In this article, we will examine the distinctive traits of morel mushrooms, their ideal climate types, locations, poisonous doppelgangers, and where to find them when they aren’t actually in season.
It should be noted, that when foraging for any type of mushroom, including morels, one should never solely rely on information they have read online. Definitely do your research and use that research as a guide, but we recommend asking someone who knows morels well to take you out for your first time. Or, if that proves difficult (morellers tend to be very secretive), after harvesting your mushrooms, take them to an expert to ensure you have properly identified an edible species prior to consumption.

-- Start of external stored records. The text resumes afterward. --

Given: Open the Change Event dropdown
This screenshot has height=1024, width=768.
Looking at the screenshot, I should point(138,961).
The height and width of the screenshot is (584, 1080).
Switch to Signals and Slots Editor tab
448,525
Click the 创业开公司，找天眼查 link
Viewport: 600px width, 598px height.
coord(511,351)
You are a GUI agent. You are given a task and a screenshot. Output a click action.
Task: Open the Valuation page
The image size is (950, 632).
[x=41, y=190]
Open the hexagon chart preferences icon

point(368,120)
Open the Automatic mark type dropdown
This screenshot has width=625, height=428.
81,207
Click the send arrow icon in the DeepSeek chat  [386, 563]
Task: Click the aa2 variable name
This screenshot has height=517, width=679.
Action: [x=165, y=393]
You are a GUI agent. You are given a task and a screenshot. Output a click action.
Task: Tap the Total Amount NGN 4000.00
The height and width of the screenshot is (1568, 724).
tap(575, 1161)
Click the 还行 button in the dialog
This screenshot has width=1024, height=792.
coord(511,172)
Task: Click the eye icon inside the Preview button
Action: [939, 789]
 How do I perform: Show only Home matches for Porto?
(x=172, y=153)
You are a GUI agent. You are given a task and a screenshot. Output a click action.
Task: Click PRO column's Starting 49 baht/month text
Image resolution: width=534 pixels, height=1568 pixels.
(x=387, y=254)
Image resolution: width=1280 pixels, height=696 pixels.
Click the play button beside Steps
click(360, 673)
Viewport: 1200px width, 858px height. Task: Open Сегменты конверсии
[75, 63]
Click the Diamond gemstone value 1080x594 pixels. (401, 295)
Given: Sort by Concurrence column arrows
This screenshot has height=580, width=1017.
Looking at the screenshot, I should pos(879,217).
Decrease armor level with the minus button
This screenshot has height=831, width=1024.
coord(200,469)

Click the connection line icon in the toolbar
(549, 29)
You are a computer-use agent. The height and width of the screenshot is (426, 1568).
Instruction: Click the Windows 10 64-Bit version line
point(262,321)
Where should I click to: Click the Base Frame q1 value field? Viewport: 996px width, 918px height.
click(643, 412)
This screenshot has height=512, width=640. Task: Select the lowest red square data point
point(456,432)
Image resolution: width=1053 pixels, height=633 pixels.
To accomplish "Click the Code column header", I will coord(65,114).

The Secret Life of Morels Revealed
What do morels look like?
It is very easy to identify a morel if you know what to look for. Though, there are several different types, which might make you second-guess yourself. Common colors range from off-white to almost black, with yellow, brown, golden, and gray being the primary harvests. Mature morel mushrooms can be as small as a your thumbnail or bigger than your head! All have leathery caps with crevices and grooves that somewhat resemble that of a honeycomb. The caps are directly connected to the top of the stem, with no portion of the cap hanging loosely. The stem is typically white to tan in color (though this might be hard to distinguish if you have found your morels in a burn area) and much smoother, without the honeycomb-eske indentations (though occasionally, they will contain subtle grooves). Another distinctive trait of morels, and one that clearly sets it apart from toxic morel imposters is that it is hollow all the way through. If you find yourself wondering whether or not you have found a true morchella, simply cut it in half lengthwise. If it is completely hollow, you likely have the real thing.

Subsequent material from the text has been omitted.